Both write cluster_explorer.html into <CLUSTER_DIR>. Reads optional cluster_labels.json ({cluster_id: {label, category}}) if present to use human labels instead of Cluster N.

Step 5: Label clusters (optional)

To human-label clusters, sample token contexts per cluster:

bash scripts/clustering/common/sample_clusters.sh <CLUSTER_DIR> [N_SAMPLES]

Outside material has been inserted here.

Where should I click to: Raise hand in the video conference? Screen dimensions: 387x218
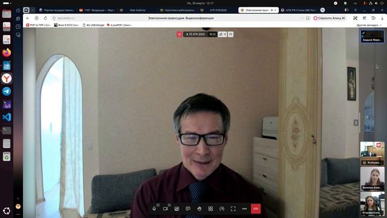coord(199,209)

Writes <CLUSTER_DIR>/cluster_samples/cluster_NN.txt — one file per cluster with source breakdown, top-frequent and top-enriched tokens, and N sampled context snippets. Use the contents to hand-write <CLUSTER_DIR>/cluster_labels.json; then re-run visualize_token.sh to embed the labels.

Directory Structure

claude_outputs/clustering/
└── pretraining/<model>/
    ├── embeddings_logits.npy              # raw (from extract)
    ├── embeddings_{probs,topk_binary,layer0_probs}.npy  # token-level derived
    ├── embeddings_doc_{probs,logits,topk_freq,layer0_probs}.npy  # doc-level derived
    ├── documents.npy, doc_boundaries.npy
    ├── metadata_tokens.jsonl.gz, metadata_docs.jsonl.gz
    ├── info.json, extraction.log
    ├── preprocessed_<emb>_<prep>.npy                    # preprocess cache (unbalanced)
    ├── preprocessed_<emb>_<prep>_bal<key>N<n>seed<s>.{npy,meta.json}
    │                                                    # preprocess cache (balanced)
    └── <emb>_<prep>_<method>_k<K>/
        ├── assignments.npy, run_info.json, summary.json
        └── cluster_explorer.html

Weborganizer doc-level expert coverage

A standalone sub-pipeline for measuring how MoE experts cover the 24 cc_all_dressed weborganizer topics. Does not share extract.py / transform.py with the rest of this folder — extraction goes straight from raw S3 docs to per-document aggregates in a single forward pass, so no per-token data is ever persisted.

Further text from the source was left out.